Consider the well known case of British Airways. Having observed the revolutionary changes in the airline industry during the 1980s then chief executive Colin Marshall clearly recognized the need to transform an airline nicknamed Bloody Awful by its own passengers into an exemplar of customer service. He also understood that this ambition would require more than anything else changes in values, practices, and relationships throughout the company. An organization whose people clung to functional silos and valued pleasing their bosses more than pleasing customers could not become The World’s Favorite Airline. Marshall needed an organization dedicated to serving people acting on trust, respecting the individual and making teamwork happen across boundaries. Values had to change throughout British Airways. People had to learn to collaborate and to develop a collective sense of responsibility for the direction and performance of the airline. Marshall identified the essential adaptive challenge: creating trust throughout the organization. He is one of the first executives we have known to make creating trust a priority.
To lead British Airways, Marshall had to get his executive team to understand the nature of the threat created by unsatisfied customers. Did it represent a technical challenge or an adaptive challenge? Would expert advice and technical adjustments within basic routines suffice or would people throughout the company have to learn new ways of doing business, develop new competencies and begin to work collectively.
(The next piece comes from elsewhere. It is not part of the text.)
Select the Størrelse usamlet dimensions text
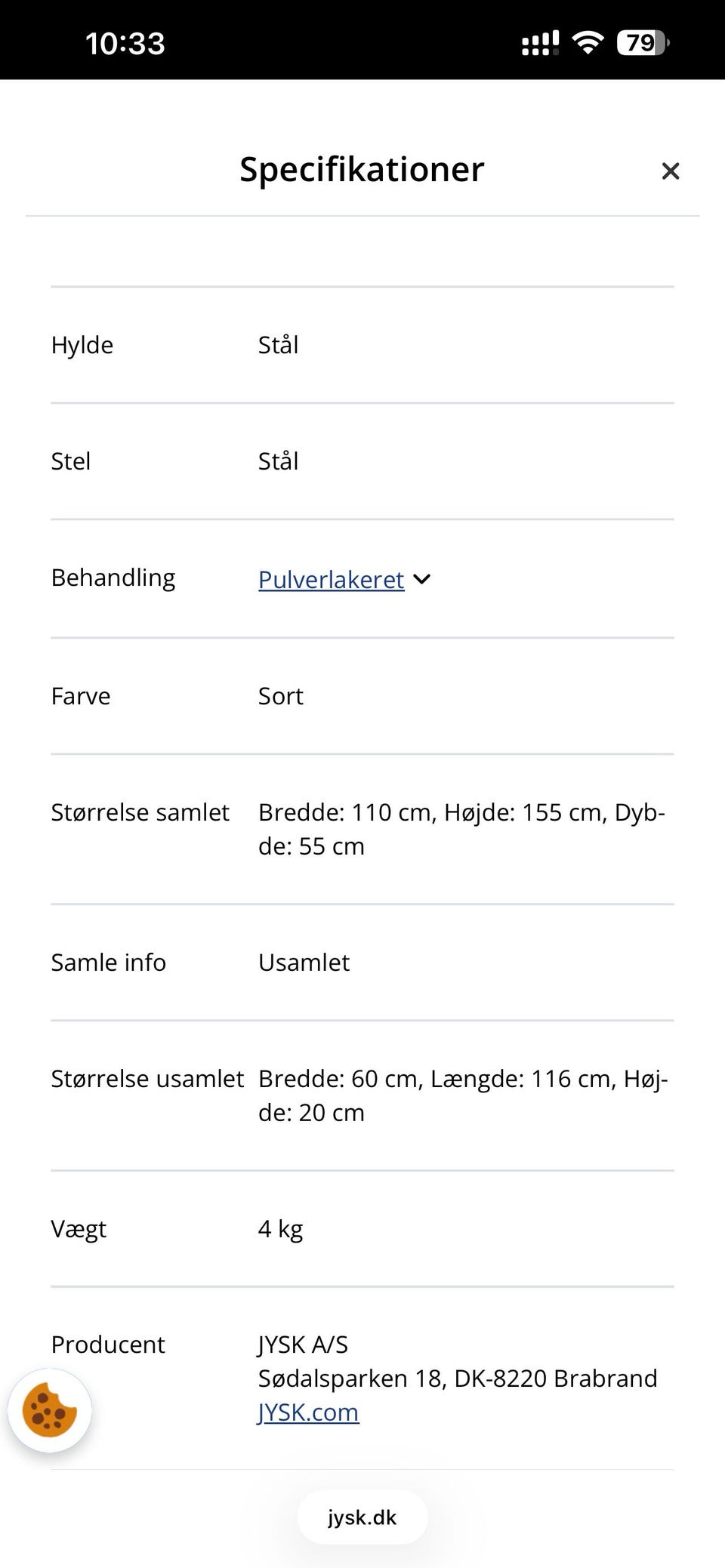Viewport: 725px width, 1568px height. click(462, 1095)
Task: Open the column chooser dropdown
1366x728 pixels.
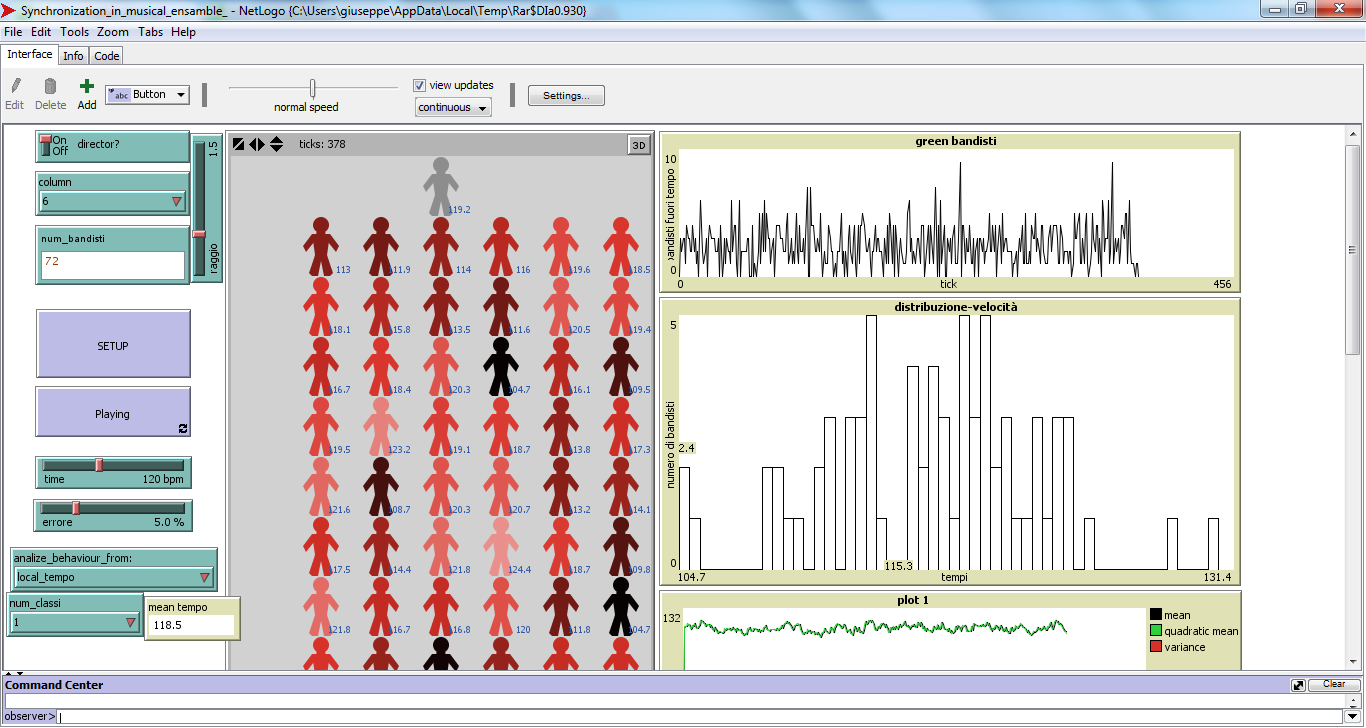Action: click(110, 203)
Marshall and his team set out to diagnose in more detail the organization’s challenges. They looked in there places. First they listened to the ideas and concerns of people inside and outside the organization meeting with crews on flights showing up in the 350 person reservation center in New York wandering around the baggage handling area in Tokyo, or visiting the passenger lounge in whatever airport they happened to be in. Their primary questions were, whose values, beliefs, attitudes or behaviors would have to change in order for progress to take place? What shifts in priorities, resources, and power were necessary? What sacrifices would have to be made and by whom?
Second Marshall and his team saw conflicts as clues symptoms of adaptive challenges. The way conflicts across functions were being expressed where mere surface phenomena: the underlying conflicts had to be diagnosed. Disputes over seemingly technical issues such as procedures, schedules, and liens of authority were in fact proxies for underlying conflicts about values and norms.
Third, Marshall and his team held a mirror up to themselves, recognizing that they embodied the adaptive challenges facing the organization. Early in the transformation of British Airways, competing values and norms were played out on the executive team in dysfunctional ways that impaired the capacity of the rest of the company to collaborate across functions and units and make the necessary trade offs. No executive can hide from the fact that his or her team reflects the best and the worst of the company’s values and norms, and therefore provides a case in point for insight into the nature of the adaptive work ahead.
Thus, identifying its adaptive challenge was crucial in British Airways’ bid to become The World’s Favorite Airline. For the strategy to succeed, the company’s leaders needed to understand themselves their people and the potential sources of conflict. Marshall recognized that strategy development itself requires adaptive work.